Sozomen presents the reign of Theodosius II (408-450), and especially the regency of Pulcheria (408-416) as a period of surprising stability for the empire, which he ascribes to God being pleased by the holiness of the monarch and his government. The proof of God’s approval was, once again, the discovery of relics. Sozomen mentions the discovery of the relics of Zechariah by Zebennos of Eleutheropolis together with the discovery of Stephen the First Martyr by John of Jerusalem, but it is not clear which of the two took place first. The discovery of Stephen took place in 415. Although Sozomen says nothing about the background of these discoveries, it seems that they were related to the rivalry between bishop Zebennos of Eleutheropolis and his neighbour, John of Jerusalem, which lasted from c. 390 down to 415 and later.

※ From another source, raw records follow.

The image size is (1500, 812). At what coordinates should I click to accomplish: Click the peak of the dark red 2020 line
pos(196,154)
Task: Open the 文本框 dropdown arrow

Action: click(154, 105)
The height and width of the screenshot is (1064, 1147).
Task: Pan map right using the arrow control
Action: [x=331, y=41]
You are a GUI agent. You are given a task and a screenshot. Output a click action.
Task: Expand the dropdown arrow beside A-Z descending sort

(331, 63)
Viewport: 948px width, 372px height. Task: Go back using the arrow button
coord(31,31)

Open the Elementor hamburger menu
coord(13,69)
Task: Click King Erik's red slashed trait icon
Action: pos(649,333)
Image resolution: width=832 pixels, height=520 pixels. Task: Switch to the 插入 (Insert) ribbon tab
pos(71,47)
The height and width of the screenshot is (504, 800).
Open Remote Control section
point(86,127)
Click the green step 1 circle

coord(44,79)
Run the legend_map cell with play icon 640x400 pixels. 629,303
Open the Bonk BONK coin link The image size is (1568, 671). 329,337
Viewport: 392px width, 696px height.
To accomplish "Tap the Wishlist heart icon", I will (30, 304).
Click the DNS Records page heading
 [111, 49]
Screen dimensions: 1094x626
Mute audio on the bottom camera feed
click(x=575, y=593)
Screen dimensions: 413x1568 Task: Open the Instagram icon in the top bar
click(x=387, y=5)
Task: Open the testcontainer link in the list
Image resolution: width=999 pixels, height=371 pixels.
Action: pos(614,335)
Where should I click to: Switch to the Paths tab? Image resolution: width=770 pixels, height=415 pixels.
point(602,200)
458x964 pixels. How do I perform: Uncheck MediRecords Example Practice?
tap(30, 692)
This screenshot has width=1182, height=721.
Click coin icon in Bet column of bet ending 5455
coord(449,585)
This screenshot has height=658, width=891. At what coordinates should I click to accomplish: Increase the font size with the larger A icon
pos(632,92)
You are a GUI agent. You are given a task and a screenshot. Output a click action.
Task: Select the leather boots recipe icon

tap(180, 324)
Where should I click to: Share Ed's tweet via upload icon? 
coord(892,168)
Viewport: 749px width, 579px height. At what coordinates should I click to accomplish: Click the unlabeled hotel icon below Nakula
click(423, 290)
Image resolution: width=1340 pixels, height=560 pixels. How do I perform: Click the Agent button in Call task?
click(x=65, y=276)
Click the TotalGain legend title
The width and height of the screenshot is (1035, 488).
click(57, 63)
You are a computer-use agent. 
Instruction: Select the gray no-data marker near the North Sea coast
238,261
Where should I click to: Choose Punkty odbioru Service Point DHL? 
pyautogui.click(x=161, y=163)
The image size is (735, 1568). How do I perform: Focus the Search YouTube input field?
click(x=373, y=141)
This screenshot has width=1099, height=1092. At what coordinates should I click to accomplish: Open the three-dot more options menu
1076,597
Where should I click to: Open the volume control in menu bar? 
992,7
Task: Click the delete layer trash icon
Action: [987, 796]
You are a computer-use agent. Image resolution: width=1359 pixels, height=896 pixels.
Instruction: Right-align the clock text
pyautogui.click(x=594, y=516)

The same bishop who discovered Zechariah, Zebennos of Eleutheropolis, had discovered the remains of the Prophet Habakkuk in the 390s (Cronnier 2016; E04055). The story conflates Zechariah the prophet, author of the Book of Zechariah, with Zechariah, the son of Jehoiada, who was killed on the orders of King Joash (2 Chronicles, 24.21)

Bibliography

Text: Bidez, J., and Hansen, G. C., Sozomenus. Kirchengeschichte. 2nd rev. ed. (Die griechischen christlichen Schriftsteller der ersten Jahrhunderte, Neue Folge 4; Berlin: Akademie Verlag, 1995). Translations: Grillet, B., Sabbah, G., Festugière A.-J. Sozomène, Histoire ecclésiastique. 4 vols. (Sources chrétiennes 306, 418, 495, 516; Paris: Éditions du Cerf, 1983-2008): text, French translation, and introduction. Hansen, G.C. Sozomen, Historia ecclesiastica, Kirchengeschichte, 4 vols. (Fontes Christiani 73; Turnhout: Brepols, 2004): text, German translation, and introduction. Hartranft, C.D. “The Ecclesiastical History of Sozomen, Comprising a History of the Church from AD 323 to AD 425." In A Select Library of Nicene and Post-Nicene Fathers of the Christian Church: Second Series, edited by P. Schaff and H. Wace (New York: Christian Literature Company, 1890), 179-427. Further reading: Chesnut, G. F. The First Christian Histories: Eusebius, Socrates, Sozomen, Theodoret, and Evagrius (Atlanta: Mercer University, 1986). Cronnier, E. Les inventions de reliques dans l’Empire romain d’Orient (IVe-VIe s.) (Turnhout: Brepols, 2016). Leppin, H. Von Constantin dem Grossen zu Theodosius II. Das christliche Kaisertum bei den Kirchenhistorikern Socrates, Sozomenus und Theodoret (Hypomnemata 110; Göttingen: Vandenhoeck & Ruprecht, 1996). Van Nuffelen, P., Un héritage de paix et de piété : Étude sur les histoires ecclésiastiques de Socrate et de Sozomène (Orientalia Lovaniensia Analecta 142; Leuven: Peeters, 2004).